Era una tarde cualquiera.
Los adultos en sus trabajos.
Las madres cocinando.
Y él…
El mismo noble que profanó a Elaia. Jalando a otra niña. De la misma edad que tenía Elaia.
La llevaba al mismo lugar. No pude contenerme.
Cuando me di cuenta, lo tenía de rodillas. Suplicando.
—Por favor… no me mates. Si lo haces, sabes muy bien que te irá muy mal, mocoso.
Mi expresión era fría. Me acerqué. Y con una voz que no parecía mía, dije:
—¿Por qué debería tener piedad por alguien tan repugnante y asqueroso como tú?
Él abrió los ojos. Cambió de actitud.
—T-te daré dinero… ¿cuánto quieres?
Su voz temblaba. Desesperado.
—Te haré pagar por lo que le hiciste a Elaia.
Y entonces empezó a gritar.
— ¡Esa perra me sedujo con esa sonrisa tan linda!
— ¡Esa niña es una maldita ofrecida!
— ¡Después se hizo la víctima por lo que ella misma se buscó!
Ese día… lo maté.
Y desperté de Obsidiana.
No sé por qué elegí ese pueblo.
Tal vez porque parecía tan roto como yo.
Las casas estaban vacías, el aire olía a polvo viejo, y el silencio…
El silencio era lo único que no me juzgaba.
Caminé sin rumbo.
La tela que cubría mi espada rozaba el suelo, arrastrando más que tierra.
Arrastraba historia.
Culpa.
Decisión.
Obsidiana había quedado atrás.
Pero no dentro de mí.
Me detuve frente a una fuente seca.
El agua se había ido hace años, como todo lo demás.
Y entonces lo sentí.
Una presencia.
No amenazante.
Pero intensa.
Como si el aire se hubiera tensado en un solo punto.
—No esperaba encontrar a nadie aquí —dijo una voz.
Giré.
Un hombre estaba de pie entre las sombras de una casa derruida.
Cabello negro, ojos violetas.
No era un guerrero en apariencia.
Pero algo en él…
Algo en su postura, en su mirada, me dijo que podía destruir una ciudad sin levantar la voz.
—Tú… has matado a alguien —dijo, sin acusarme.
No respondí de inmediato.
Solo lo miré.
Porque él no hablaba por curiosidad.
Hablaba como quien ve más allá de la sangre.

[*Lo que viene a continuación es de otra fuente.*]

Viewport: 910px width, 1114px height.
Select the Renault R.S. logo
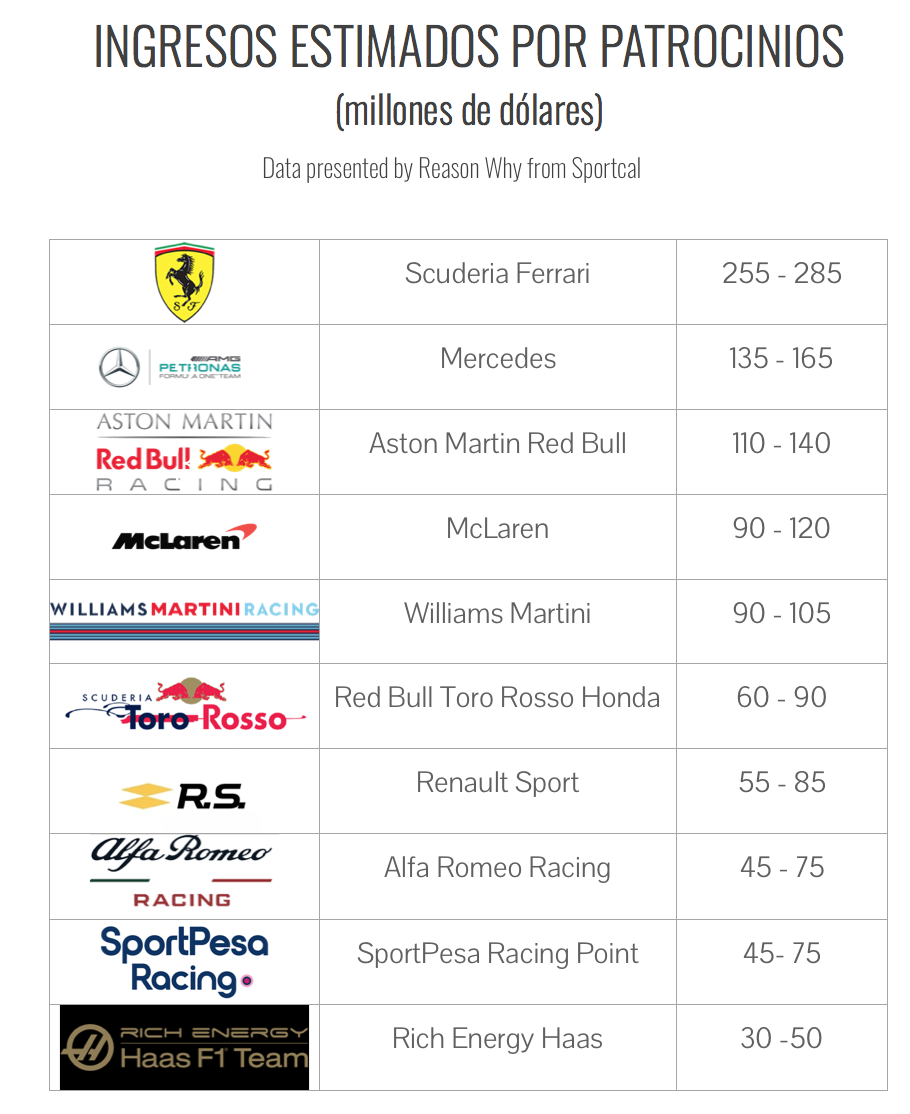(183, 796)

—¿Y si lo hice? —dije al fin.
Se acercó.
Sus pasos eran suaves, como si respetara el dolor ajeno.
—No lo hiciste por odio. Lo veo en tus ojos. Hay fuego. Pero también justicia.

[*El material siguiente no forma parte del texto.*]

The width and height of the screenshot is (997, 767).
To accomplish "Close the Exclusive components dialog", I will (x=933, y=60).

Sus palabras me golpearon más que cualquier espada.
No porque fueran falsas.
Sino porque eran ciertas.
—No sabes lo que pasó —murmuré.
—No. Obsidiana está cerrada para mí. Pero los ojos no mienten. Y tú… no eres un asesino. Eres alguien que carga con el peso de hacer lo que otros no se atreven.
No supe qué decir.
Porque por primera vez… alguien no me preguntaba por qué.
Solo aceptaba que lo hice.
Y que aún quedaba algo bueno en mí.
—¿Quién eres? —pregunté.
Sonrió, apenas.
—Alguien que busca a los que aún tienen fuego. No para apagarlo. Sino para darles un propósito.